## Task brief
Only the lines from the one containing "Enable the 'inside' Shell mode" through the last line below should be written out, exactly and with both ends kept.

BEGIN Material to process

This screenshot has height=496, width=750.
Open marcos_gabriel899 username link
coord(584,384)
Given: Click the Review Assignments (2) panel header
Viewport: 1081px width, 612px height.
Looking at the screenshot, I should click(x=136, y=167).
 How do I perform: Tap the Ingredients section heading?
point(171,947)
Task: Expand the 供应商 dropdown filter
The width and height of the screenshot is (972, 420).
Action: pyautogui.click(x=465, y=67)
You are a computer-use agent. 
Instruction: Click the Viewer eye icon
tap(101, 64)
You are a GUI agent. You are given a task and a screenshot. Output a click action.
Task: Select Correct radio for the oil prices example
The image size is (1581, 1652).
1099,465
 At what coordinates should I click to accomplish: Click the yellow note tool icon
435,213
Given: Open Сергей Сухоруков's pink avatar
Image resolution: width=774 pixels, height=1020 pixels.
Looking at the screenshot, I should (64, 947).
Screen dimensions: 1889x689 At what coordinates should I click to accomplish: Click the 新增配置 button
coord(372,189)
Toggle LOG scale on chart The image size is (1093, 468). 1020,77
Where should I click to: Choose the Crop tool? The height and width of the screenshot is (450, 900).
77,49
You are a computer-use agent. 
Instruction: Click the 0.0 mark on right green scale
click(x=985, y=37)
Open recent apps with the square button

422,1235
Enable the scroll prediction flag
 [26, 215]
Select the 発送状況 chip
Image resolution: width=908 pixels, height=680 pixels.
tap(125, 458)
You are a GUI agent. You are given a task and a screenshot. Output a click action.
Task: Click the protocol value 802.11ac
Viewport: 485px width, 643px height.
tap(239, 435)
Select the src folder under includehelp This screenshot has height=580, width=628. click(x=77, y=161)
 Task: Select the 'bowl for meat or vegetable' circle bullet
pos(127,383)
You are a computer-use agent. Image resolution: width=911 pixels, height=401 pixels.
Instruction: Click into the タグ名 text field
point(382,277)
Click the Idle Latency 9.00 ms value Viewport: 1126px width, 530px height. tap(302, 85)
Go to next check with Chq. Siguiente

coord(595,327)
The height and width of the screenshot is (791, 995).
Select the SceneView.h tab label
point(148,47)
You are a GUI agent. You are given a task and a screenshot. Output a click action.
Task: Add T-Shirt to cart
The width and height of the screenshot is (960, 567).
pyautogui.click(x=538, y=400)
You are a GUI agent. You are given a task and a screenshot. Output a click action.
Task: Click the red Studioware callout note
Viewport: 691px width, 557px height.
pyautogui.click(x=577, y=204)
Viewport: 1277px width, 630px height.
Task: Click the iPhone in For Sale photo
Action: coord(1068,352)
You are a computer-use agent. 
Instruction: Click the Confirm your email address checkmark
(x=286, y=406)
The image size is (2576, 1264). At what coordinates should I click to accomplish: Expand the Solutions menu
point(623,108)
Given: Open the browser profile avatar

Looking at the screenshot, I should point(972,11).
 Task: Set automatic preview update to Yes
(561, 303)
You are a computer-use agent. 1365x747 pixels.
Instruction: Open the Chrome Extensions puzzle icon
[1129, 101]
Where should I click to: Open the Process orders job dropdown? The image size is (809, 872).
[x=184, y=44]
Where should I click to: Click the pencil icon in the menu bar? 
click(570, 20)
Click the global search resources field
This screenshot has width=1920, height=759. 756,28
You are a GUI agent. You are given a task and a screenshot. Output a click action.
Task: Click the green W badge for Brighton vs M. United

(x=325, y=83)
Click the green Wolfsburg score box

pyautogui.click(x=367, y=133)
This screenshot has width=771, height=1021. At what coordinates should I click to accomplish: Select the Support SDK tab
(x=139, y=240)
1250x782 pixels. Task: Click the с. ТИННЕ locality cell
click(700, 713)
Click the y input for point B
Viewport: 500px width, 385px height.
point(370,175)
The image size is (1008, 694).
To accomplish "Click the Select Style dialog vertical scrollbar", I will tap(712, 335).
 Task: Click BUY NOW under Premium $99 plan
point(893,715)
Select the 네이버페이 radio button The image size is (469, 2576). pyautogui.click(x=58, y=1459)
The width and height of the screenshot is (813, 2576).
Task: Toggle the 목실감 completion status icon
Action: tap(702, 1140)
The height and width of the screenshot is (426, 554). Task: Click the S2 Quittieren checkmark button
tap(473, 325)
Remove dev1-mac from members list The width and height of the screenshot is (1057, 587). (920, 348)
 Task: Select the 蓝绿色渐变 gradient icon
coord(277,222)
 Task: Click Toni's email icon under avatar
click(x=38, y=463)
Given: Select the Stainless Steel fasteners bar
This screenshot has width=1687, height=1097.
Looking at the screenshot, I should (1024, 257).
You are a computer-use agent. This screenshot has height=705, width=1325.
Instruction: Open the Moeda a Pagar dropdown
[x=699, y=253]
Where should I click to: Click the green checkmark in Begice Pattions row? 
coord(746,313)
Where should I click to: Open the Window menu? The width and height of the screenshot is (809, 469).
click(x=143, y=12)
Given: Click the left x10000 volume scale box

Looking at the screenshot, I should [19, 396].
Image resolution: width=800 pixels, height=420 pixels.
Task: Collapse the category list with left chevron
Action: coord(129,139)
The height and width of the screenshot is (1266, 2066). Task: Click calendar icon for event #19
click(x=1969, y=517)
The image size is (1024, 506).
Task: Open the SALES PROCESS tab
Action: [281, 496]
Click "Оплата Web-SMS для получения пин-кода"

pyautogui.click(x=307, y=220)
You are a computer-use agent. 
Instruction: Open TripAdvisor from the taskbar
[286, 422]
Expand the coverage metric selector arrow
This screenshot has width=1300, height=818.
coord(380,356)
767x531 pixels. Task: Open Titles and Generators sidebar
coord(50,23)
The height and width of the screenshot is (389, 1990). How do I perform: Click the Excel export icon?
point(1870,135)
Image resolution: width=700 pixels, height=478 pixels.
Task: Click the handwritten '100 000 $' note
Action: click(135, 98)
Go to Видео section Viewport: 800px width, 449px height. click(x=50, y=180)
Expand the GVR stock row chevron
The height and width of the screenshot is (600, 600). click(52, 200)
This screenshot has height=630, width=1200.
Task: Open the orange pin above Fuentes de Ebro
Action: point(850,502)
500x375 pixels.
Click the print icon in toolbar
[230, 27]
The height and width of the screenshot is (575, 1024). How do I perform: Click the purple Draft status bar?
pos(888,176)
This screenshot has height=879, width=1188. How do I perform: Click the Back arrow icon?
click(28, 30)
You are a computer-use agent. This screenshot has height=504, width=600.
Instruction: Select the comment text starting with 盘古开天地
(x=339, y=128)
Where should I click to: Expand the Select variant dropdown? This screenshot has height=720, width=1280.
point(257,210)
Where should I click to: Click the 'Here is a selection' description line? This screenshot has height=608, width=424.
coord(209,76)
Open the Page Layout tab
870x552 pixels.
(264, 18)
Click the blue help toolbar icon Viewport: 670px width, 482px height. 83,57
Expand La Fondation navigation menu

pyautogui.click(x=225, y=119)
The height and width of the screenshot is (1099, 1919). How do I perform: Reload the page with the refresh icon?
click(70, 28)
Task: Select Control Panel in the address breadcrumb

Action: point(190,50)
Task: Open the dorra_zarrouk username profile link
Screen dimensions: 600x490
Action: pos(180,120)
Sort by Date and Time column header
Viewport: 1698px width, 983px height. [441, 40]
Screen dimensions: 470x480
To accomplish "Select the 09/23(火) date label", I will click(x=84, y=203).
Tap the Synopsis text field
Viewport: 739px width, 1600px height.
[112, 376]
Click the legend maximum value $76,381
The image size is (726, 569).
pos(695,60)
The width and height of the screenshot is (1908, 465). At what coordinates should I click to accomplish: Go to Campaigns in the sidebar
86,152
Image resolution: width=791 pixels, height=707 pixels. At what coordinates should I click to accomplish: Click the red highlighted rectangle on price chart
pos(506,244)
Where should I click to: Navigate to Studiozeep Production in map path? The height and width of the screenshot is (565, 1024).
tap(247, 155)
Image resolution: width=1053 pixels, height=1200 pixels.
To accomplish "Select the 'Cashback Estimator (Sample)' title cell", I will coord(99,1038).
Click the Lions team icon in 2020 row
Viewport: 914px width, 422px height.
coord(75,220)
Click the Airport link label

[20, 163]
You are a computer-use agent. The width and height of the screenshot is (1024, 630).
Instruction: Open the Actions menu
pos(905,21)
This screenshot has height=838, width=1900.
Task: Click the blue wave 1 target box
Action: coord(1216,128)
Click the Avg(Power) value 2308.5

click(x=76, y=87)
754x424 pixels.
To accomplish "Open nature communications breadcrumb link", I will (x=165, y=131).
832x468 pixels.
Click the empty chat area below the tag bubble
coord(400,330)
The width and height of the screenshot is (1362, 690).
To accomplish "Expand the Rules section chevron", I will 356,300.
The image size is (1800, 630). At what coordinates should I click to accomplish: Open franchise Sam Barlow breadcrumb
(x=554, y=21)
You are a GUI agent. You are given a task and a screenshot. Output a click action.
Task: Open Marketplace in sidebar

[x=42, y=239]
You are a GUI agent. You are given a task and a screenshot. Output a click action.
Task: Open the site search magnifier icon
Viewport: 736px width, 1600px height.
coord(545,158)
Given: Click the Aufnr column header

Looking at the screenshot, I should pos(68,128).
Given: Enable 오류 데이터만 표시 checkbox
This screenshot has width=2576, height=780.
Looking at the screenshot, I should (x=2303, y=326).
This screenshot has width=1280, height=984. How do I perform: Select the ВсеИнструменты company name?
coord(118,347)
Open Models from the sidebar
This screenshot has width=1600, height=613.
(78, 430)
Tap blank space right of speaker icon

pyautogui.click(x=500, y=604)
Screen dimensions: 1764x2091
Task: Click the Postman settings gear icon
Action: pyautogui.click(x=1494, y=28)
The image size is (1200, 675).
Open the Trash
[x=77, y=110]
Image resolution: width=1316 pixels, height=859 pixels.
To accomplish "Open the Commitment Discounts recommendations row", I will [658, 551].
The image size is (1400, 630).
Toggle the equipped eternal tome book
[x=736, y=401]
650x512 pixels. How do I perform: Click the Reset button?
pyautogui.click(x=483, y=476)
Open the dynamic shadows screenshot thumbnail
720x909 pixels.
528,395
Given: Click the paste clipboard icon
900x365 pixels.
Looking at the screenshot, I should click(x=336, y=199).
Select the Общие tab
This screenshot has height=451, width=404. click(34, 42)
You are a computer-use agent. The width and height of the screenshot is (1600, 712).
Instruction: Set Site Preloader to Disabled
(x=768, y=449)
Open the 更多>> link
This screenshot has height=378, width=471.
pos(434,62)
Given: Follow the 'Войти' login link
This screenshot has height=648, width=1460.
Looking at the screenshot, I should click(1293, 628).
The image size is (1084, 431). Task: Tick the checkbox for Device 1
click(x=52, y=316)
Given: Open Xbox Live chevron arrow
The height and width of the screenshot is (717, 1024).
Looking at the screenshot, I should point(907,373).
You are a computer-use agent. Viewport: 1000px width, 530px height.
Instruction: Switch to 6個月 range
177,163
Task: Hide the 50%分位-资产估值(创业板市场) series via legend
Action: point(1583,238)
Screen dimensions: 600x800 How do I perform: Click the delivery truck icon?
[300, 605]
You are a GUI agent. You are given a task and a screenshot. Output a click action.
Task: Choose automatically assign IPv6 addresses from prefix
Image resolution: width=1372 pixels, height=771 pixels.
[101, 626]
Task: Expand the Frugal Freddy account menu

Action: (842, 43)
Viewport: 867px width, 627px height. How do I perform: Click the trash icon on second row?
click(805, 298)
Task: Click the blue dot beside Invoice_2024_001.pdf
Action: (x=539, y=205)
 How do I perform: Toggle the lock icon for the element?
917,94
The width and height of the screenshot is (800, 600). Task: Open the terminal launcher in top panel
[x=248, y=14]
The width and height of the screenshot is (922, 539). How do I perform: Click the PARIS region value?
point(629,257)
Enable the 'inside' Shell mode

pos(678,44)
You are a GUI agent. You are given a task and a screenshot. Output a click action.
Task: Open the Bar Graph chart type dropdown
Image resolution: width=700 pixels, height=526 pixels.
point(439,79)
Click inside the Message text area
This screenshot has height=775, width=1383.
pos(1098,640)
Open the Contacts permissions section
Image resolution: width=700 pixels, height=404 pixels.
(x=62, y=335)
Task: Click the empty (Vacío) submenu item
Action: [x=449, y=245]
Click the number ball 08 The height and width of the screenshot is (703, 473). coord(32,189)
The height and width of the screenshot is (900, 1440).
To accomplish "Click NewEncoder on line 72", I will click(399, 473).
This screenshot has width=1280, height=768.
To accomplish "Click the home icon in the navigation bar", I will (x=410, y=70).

END Material to process

## Written answer
Enable the 'inside' Shell mode

pos(678,44)
You are a GUI agent. You are given a task and a screenshot. Output a click action.
Task: Open the Bar Graph chart type dropdown
Image resolution: width=700 pixels, height=526 pixels.
point(439,79)
Click inside the Message text area
This screenshot has height=775, width=1383.
pos(1098,640)
Open the Contacts permissions section
Image resolution: width=700 pixels, height=404 pixels.
(x=62, y=335)
Task: Click the empty (Vacío) submenu item
Action: [x=449, y=245]
Click the number ball 08 The height and width of the screenshot is (703, 473). coord(32,189)
The height and width of the screenshot is (900, 1440).
To accomplish "Click NewEncoder on line 72", I will click(399, 473).
This screenshot has width=1280, height=768.
To accomplish "Click the home icon in the navigation bar", I will (x=410, y=70).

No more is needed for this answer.